1.2 Homens livres e pobres durante o escravismo

Ao lado da escravidão negra, existiam os homens livres e pobres, que não constituíam classe fundamental no sistema produtivo e estavam subjugados à dominação pessoal dos fazendeiros, submissos às barreiras ao efetivo acesso à propriedade, imposto pela estrutura dominante no sistema, ou seja, a grande propriedade latifundiária escravocrata. Ao mesmo tempo, eram utilizados para reforçar o sistema de dominação.

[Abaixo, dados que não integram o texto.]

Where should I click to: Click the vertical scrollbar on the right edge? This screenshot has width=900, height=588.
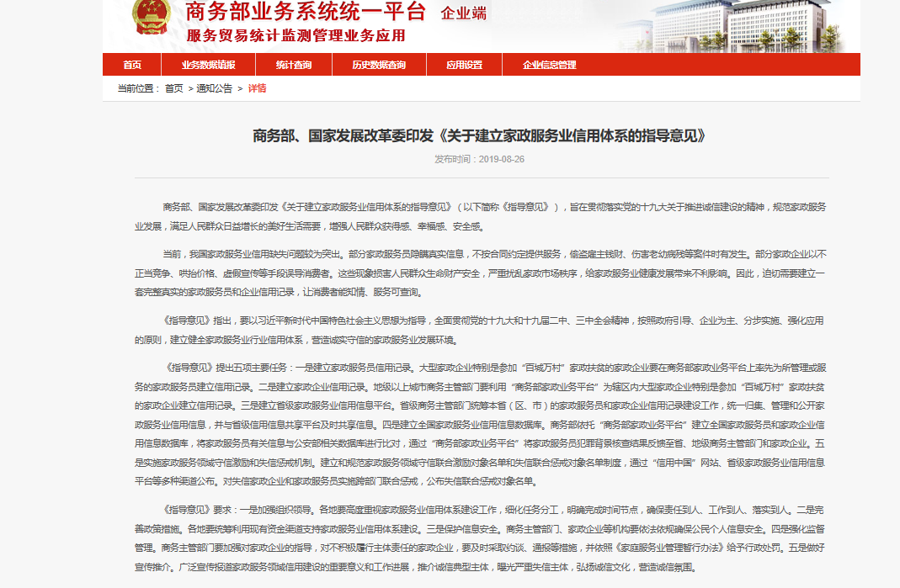[896, 294]
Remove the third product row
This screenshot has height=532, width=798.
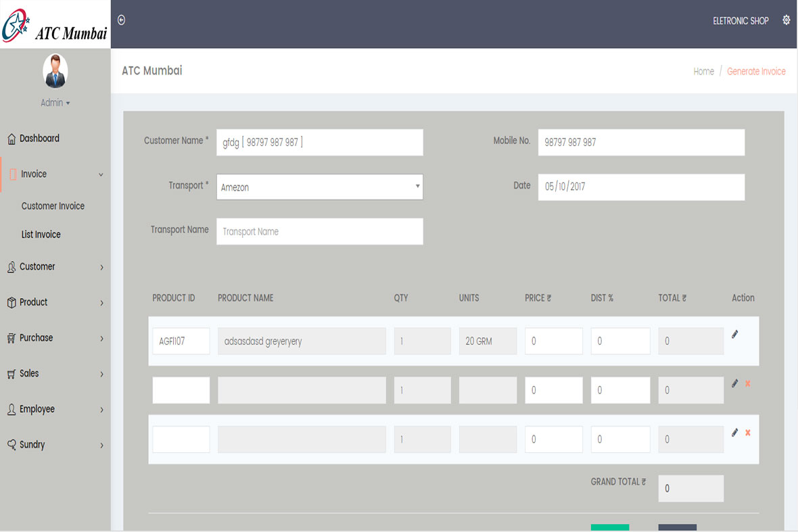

Na medida em que eram dispensáveis à ordem econômica vigente, encontravam-se totalmente dependentes dos favores dos poderosos, já que a organização econômica gerava a exclusão daqueles que, mesmo sendo livres, não conseguiam ascender à condição de senhores:

Residual do ponto de vista produtivo, destituído de significação social num sistema cujo sentido era dado pela economia escravocrata, os senhores utilizaram o homem livre para serviços de defesa, coação morte, enfim, pra toda espécie de violência, necessária para reproduzir uma forma de dominação [...]. Esse poderio sem limites e a violência nele implícita, cuja sustentação material realizava-se na exploração do trabalho escravo, só poderiam marginalizar ainda mais o homem livre: peça importante na sustentação de um sistema que supunha sua exclusão para as tarefas produtivas, esse crescente volume de indivíduos, no percorrer dos séculos foi reproduzido como uma massa imprestável para o trabalho, tida e havida pelos potentados como indolente e vadia (KOWARICK, 1994, p.30-31).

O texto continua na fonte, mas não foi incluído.